**The task:**
Return every entry exactly, except for any pictures.

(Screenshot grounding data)
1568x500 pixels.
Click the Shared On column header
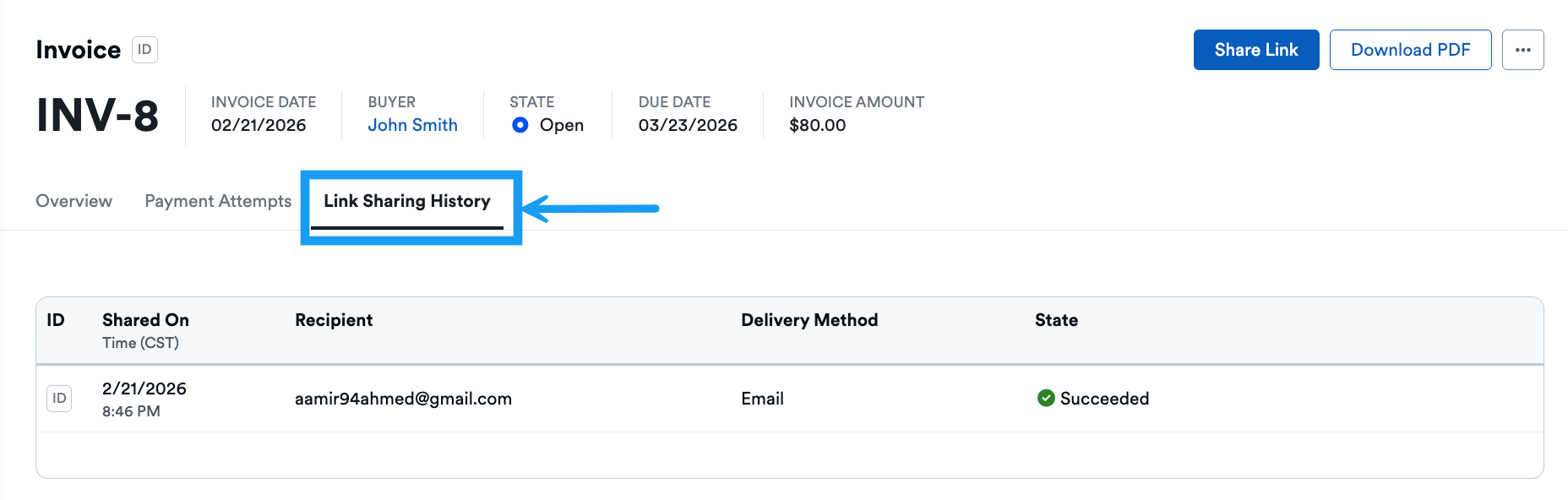pos(145,320)
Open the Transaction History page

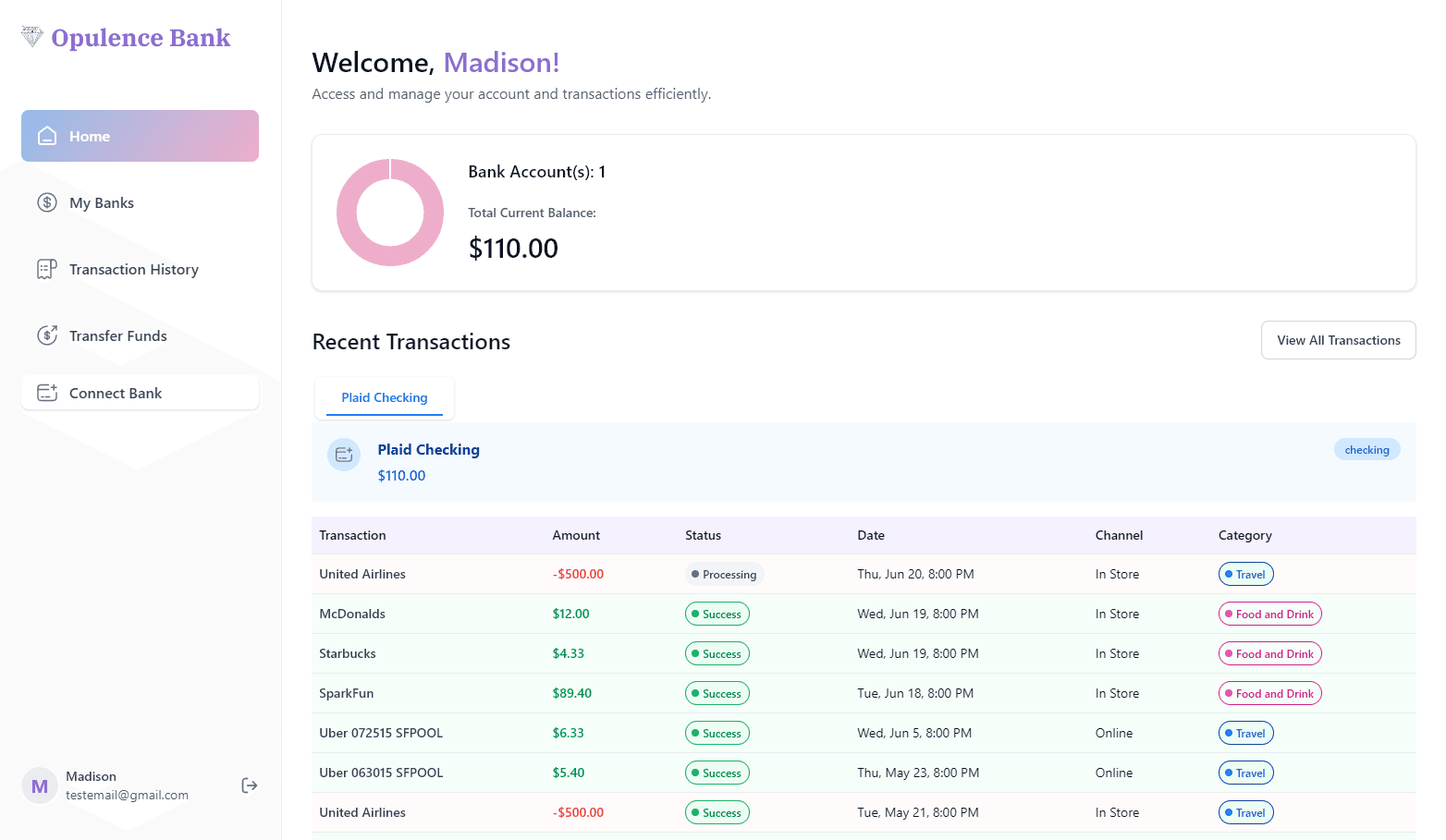[134, 270]
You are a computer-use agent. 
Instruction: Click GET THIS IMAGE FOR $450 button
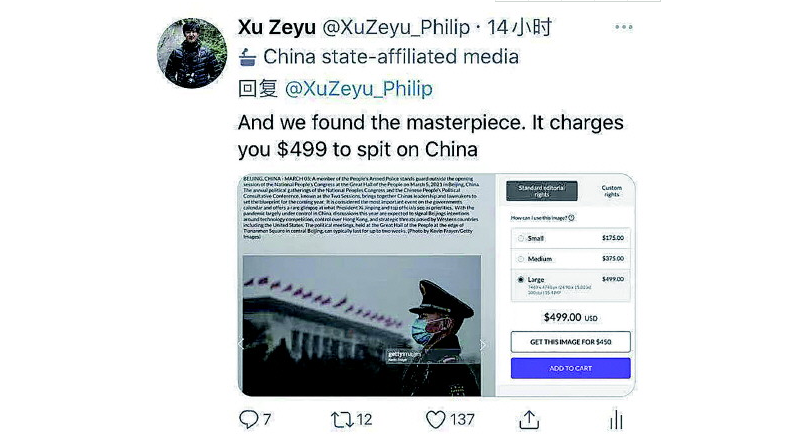click(x=570, y=342)
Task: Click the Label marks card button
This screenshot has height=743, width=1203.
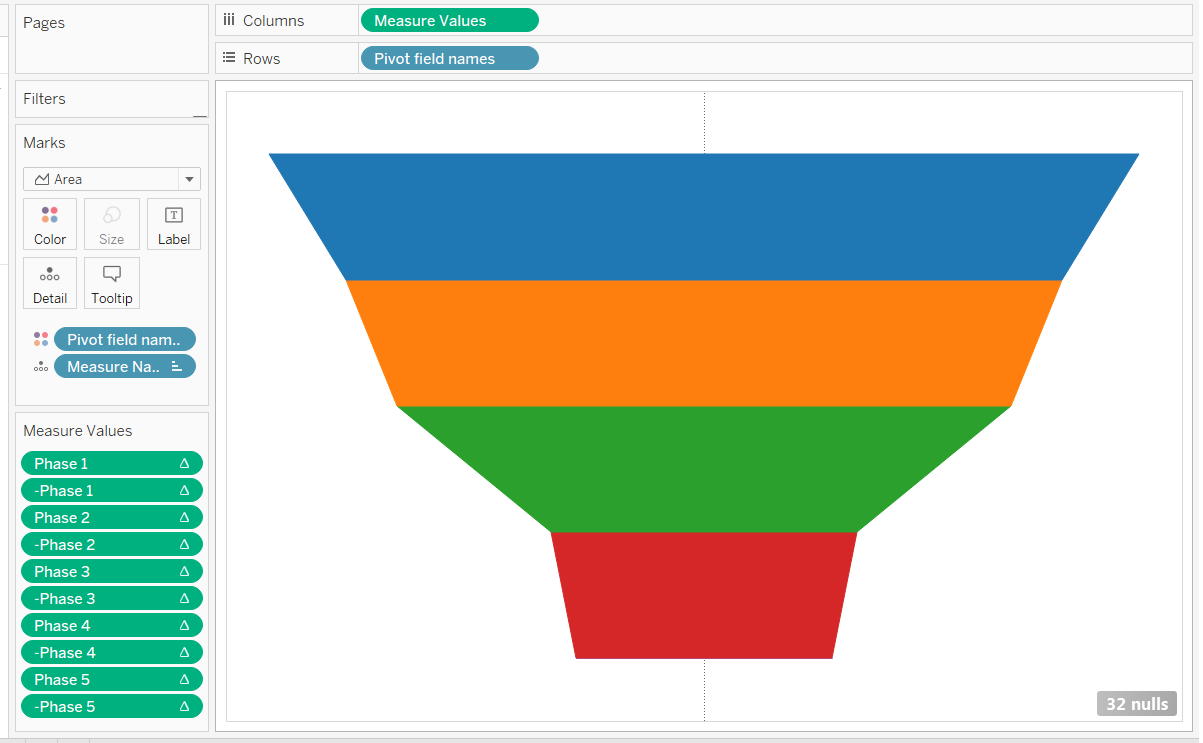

**Solution to this task:**
1568x500 pixels.
Click the Shared On column header
pos(145,320)
Open the Transaction History page

[134, 270]
You are a computer-use agent. 
Instruction: Click GET THIS IMAGE FOR $450 button
click(x=570, y=342)
Task: Click the Label marks card button
This screenshot has height=743, width=1203.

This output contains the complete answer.